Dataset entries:
···
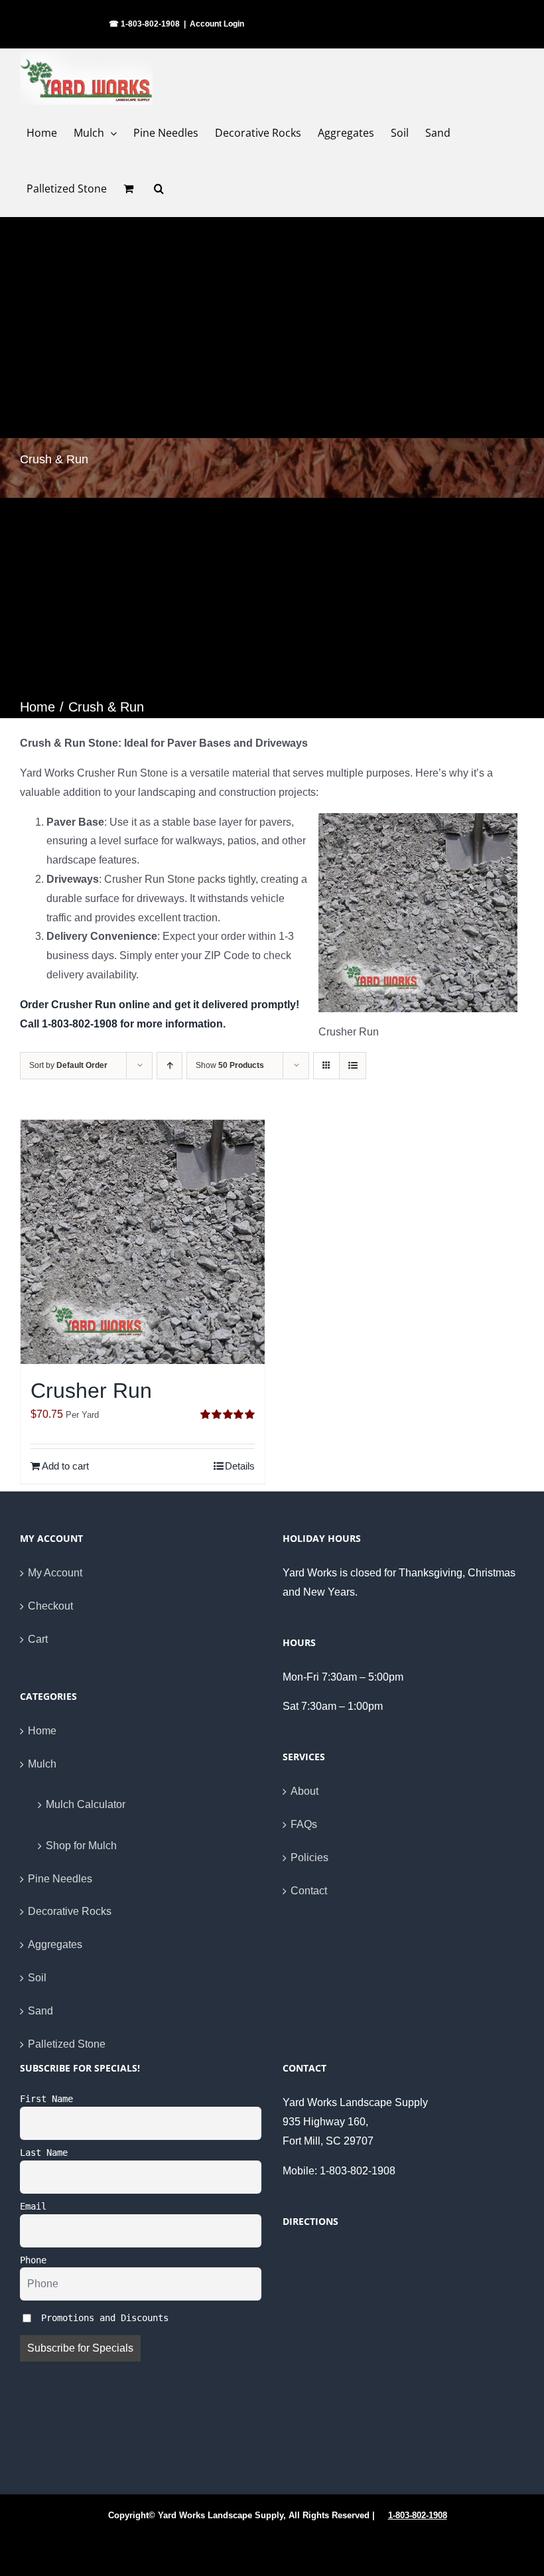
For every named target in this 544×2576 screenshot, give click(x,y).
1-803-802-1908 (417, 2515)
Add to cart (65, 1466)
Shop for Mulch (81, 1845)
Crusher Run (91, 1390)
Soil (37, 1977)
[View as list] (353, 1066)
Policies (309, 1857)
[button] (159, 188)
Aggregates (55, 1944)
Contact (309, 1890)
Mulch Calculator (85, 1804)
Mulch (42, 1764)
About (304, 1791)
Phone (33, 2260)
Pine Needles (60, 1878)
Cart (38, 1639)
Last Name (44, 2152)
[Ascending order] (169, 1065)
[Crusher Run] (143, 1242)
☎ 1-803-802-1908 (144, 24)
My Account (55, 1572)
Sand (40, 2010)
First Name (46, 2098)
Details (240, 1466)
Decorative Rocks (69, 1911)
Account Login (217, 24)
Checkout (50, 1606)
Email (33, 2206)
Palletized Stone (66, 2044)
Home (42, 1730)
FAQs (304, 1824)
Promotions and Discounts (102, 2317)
···
DIRECTIONS FOR THIS TASK: Leaving the pictures out, transcribe the entries above exactly as written.

EXERCISE ANSWER:
For every named target in this 544×2576 screenshot, give click(x,y).
1-803-802-1908 (417, 2515)
Add to cart (65, 1466)
Shop for Mulch (81, 1845)
Crusher Run (91, 1390)
Soil (37, 1977)
[View as list] (353, 1066)
Policies (309, 1857)
[button] (159, 188)
Aggregates (55, 1944)
Contact (309, 1890)
Mulch Calculator (85, 1804)
Mulch (42, 1764)
About (304, 1791)
Phone (33, 2260)
Pine Needles (60, 1878)
Cart (38, 1639)
Last Name (44, 2152)
[Ascending order] (169, 1065)
[Crusher Run] (143, 1242)
☎ 1-803-802-1908 (144, 24)
My Account (55, 1572)
Sand (40, 2010)
First Name (46, 2098)
Details (240, 1466)
Decorative Rocks (69, 1911)
Account Login (217, 24)
Checkout (50, 1606)
Email (33, 2206)
Palletized Stone (66, 2044)
Home (42, 1730)
FAQs (304, 1824)
Promotions and Discounts (102, 2317)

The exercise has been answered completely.